# Subtank Nano & iStick 30W



## The Wolf (19/2/15)

Hi All 

Another noob question from me today. 

After some heavy research and 10,000 webpages  I finally decided on the Nano and Istick 30W for my next upgrade. 

Is there any reason why I should not look at this a a combo?
This will be my carry all day vape and secondly I'm not ready for the sub ohm market yet _"but will be nice to know I can go there if I want"_ so I will be running at 1,2ohm and my take is the iStick will be plenty to run NANO at 1.2ohm please correct me if I'm wrong here. 

Ty
Joe


----------



## HalfLifeZA (19/2/15)

I got my subtank recently and am using it on the ZNA50, but so far have not gone over 30W even with the sub-ohm coil.
For the 1.2ohm one, I found that around 18W to 20W was my sweet spot so I think you will be fine with the Istick

Enjoy it!

Reactions: Like 1


----------



## rogue zombie (19/2/15)

The Wolf said:


> Hi All
> 
> Another noob question from me today.
> 
> ...



Well, that's an excellent combo imo.

But personally, I would go for the the Kanger Sub Mini instead.
You might not want to build your own coils now, but that could change. So you could use stock coils or build your own in future, whereas the Nano means you will never be able to build your own coils.

Reactions: Like 2 | Agree 1


----------



## VapingSquid (19/2/15)

r0gue z0mbie said:


> Well, that's an excellent combo imo.
> 
> But personally, I would go for the the Kanger Sub Mini instead.
> You might not want to build your own coils now, but that could change. So you could use stock coils or build your own in future, whereas the Nano means you will never be able to build your own coils.



I second this, especially since there is about R100 difference, you get the option to rebuild plus larger tank capacity, plus increased airflow

Reactions: Like 2


----------



## HalfLifeZA (19/2/15)

@r0gue z0mbie I agree. Mine is the mini and even though I thought I wouldn't use the RBA, I actaully ended up using it all day yesterday.
The flavour and vapour on it is amazing!

Reactions: Like 2


----------



## rogue zombie (19/2/15)

HalfLifeZA said:


> @r0gue z0mbie I agree. Mine is the mini and even though I thought I wouldn't use the RBA, I actaully ended up using it all day yesterday.
> The flavour and vapour on it is amazing!

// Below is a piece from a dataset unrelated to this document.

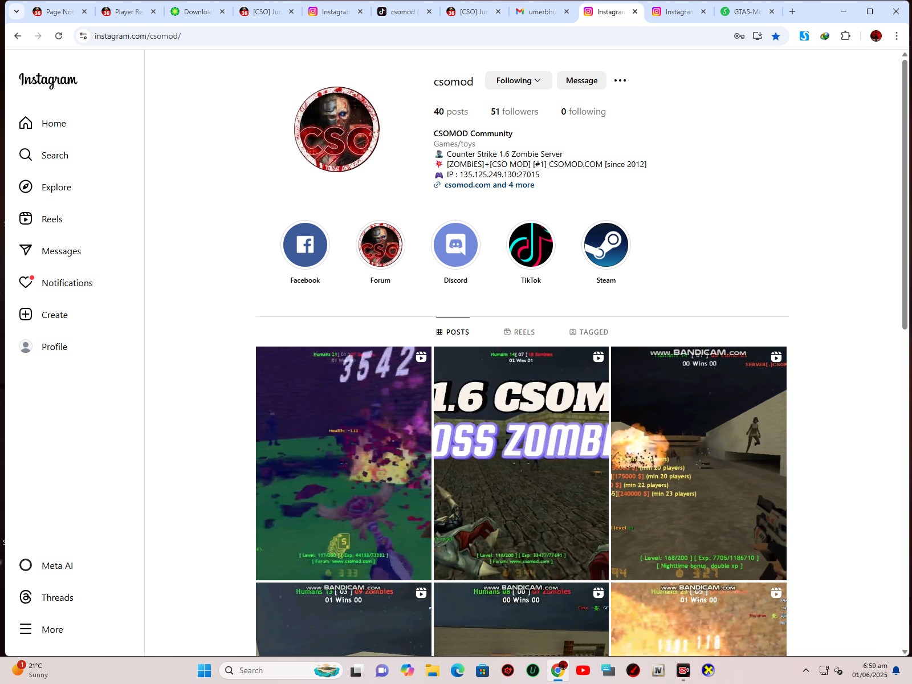The width and height of the screenshot is (912, 684).
Task: Expand the More menu in sidebar
Action: coord(52,629)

Yip, usually self made (good) coils perform better than commercial coils.

Reactions: Like 2


----------



## HalfLifeZA (19/2/15)

agreed! my only problem is that sub-ohming at 12mg is a bit hectic to do all day

Reactions: Like 1


----------



## Rafique (19/2/15)

The mini just sits well on the istick with 22mm

Reactions: Like 1


----------



## rogue zombie (19/2/15)

HalfLifeZA said:


> agreed! my only problem is that sub-ohming at 12mg is a bit hectic to do all day



Lol... Maybe you should dilute a bit with VG

Reactions: Funny 1


----------



## Ricgt (19/2/15)

The Wolf said:


> Hi All
> 
> Another noob question from me today.
> 
> ...



Hey Joe.

Fantastic little combo dude, can't go wrong. I will make a little suggestion and say rather go for the Subtank Mini instead of the Nano as you will get a little more capacity and it just fits the stick perfectly. Plus you have the added benefit of the RBA section so when you want to dive into the world of rebuildable's you will not need to purchase a different tank.

Reactions: Like 2


----------



## The Wolf (19/2/15)

Thank you for the reply's guy's much appreciated.

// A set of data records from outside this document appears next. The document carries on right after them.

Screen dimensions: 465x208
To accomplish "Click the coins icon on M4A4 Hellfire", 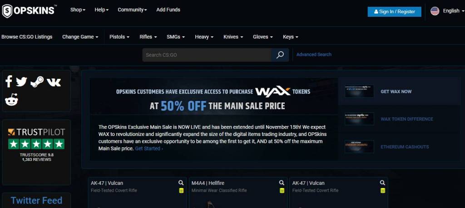I will [282, 190].
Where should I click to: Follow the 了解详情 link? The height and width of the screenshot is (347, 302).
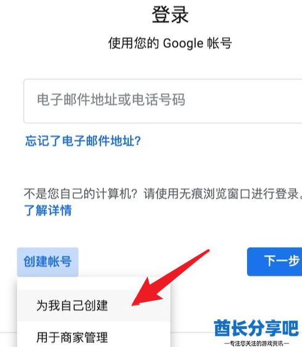tap(48, 210)
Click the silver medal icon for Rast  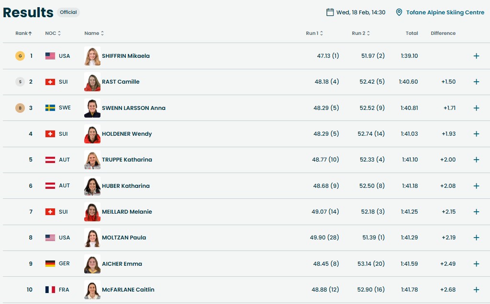[x=20, y=82]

I had a look at the mini and IMO R100 for more capacity 4.5mil !!! and the option to rebuild is just bonus _hmmmm now this make sense_.

Currently use my PT3 mini's great devices but the capacity is to small _NOOB Mistake...._ and just hate to refill all the time.

thx Joe

Reactions: Like 1


----------



## Ricgt (19/2/15)

The Wolf said:


> Thank you for the reply's guy's much appreciated.
> 
> I had a look at the mini and IMO R100 for more capacity 4.5mil !!! and the option to rebuild is just bonus _hmmmm now this make sense_.
> 
> ...



Nice one! Compared to the MPT3 when you take your first toot even off the 1.2ohm coils your mind will be blown...

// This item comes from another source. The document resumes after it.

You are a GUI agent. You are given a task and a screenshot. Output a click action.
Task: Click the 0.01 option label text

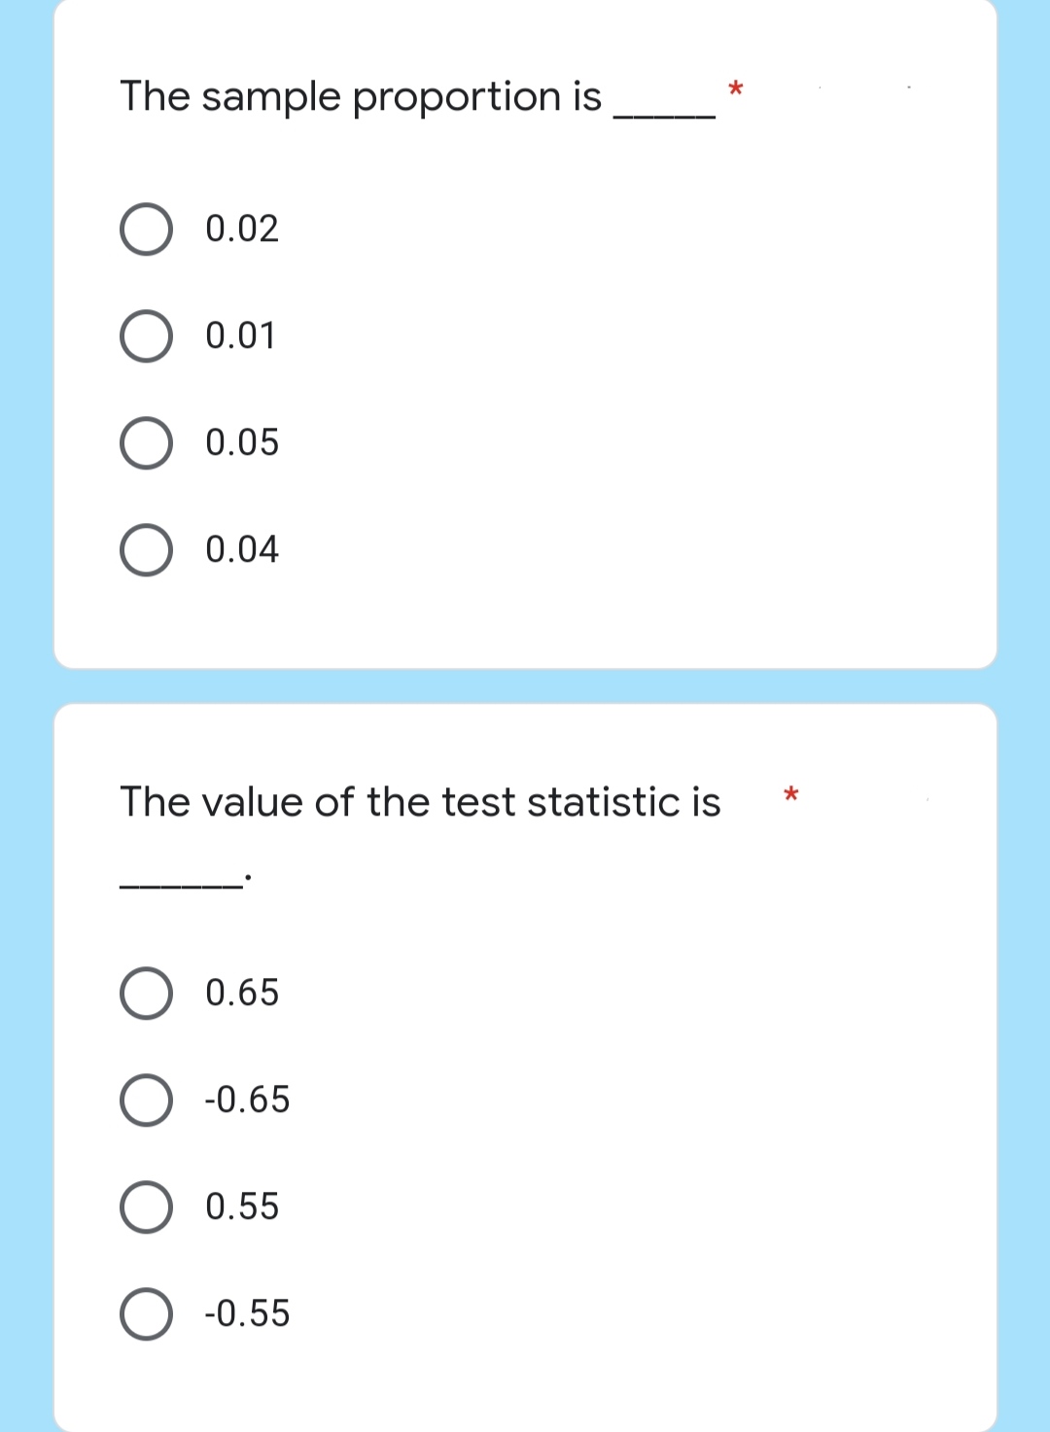tap(239, 337)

Sent from my iPhone using Tapatalk

Reactions: Like 1


----------



## Raslin (19/2/15)

I got the nano for my is20W, it was mind blowing, bought a mini and is30w a week later. The subtank is in another league compared to the mpt3's I say go for it.

Reactions: Like 2 | Agree 1


----------



## rogue zombie (19/2/15)

Raslin said:


> I got the nano for my is20W, it was mind blowing, bought a mini and is30w a week later. The subtank is in another league compared to the mpt3's I say go for it.



So is the Nano and 20watt iStick quite a bit better than a Nautilus with the iStick?

Reactions: Like 1


----------



## Raslin (19/2/15)

I can't say, since I did not buy a Nautilus yet. But I must say after the nano and mini ST I don't see a need for any other tanks

Reactions: Like 1


----------



## The Wolf (19/2/15)

Well my order is loaded. ST mini and 30w iStick.
"_"and yet again I ordered late in the week so the goodies will only be with me Tuesday_""
Lucky my 4 week steep on my VM4 will only be concluded next week.
Will have my first VAPE on the new goodies with nice VM4  hmmmmmm MAN I CANT WAIT 

Sure came a long way in 3 months thx to ecigssa.co.za.
Month 1 set-Twisps and another set-Twisps for the Wife 
Month 2 2xMPT3 with vision 2 spinners
Month 3 _still pending....._(ST mini and iStick 30w)

Short journey but going like hell LOL

Thx again all

Reactions: Like 2


----------



## Jakey (19/2/15)

Awesome order bro, im rocking the 30w and a rotation between the nautilis mini amd subtank mini all day everyday, u nt gma need amythin else. Well I "didnt meed anythin else" but still got Plenty new gear lol. But turn to the istick and ST as my comfort vape

Reactions: Like 1


----------



## KB_314 (19/2/15)

The Wolf said:


> Hi All
> 
> Another noob question from me today.
> 
> ...


It will be an excellent combo. I use my ST mini at 16W with the 1.2ohm coil and it's fantastic. Just bought the 30W istick for my gf and I'm considering stealing it!
The nano is really nice and small, but I'd personally go for the mini instead. Not obscenely large and can be used as an RTA when/if you decide to go that route (I've found rebuildables to give the best quality vape and also far cheaper than commercial coils). Also over 4ml so it lasts pretty much all day

Edit: lol. I hadn't read other comments and see that most people already said what I did, even using the same wording. Sorry about the repeat advice

Reactions: Like 2


----------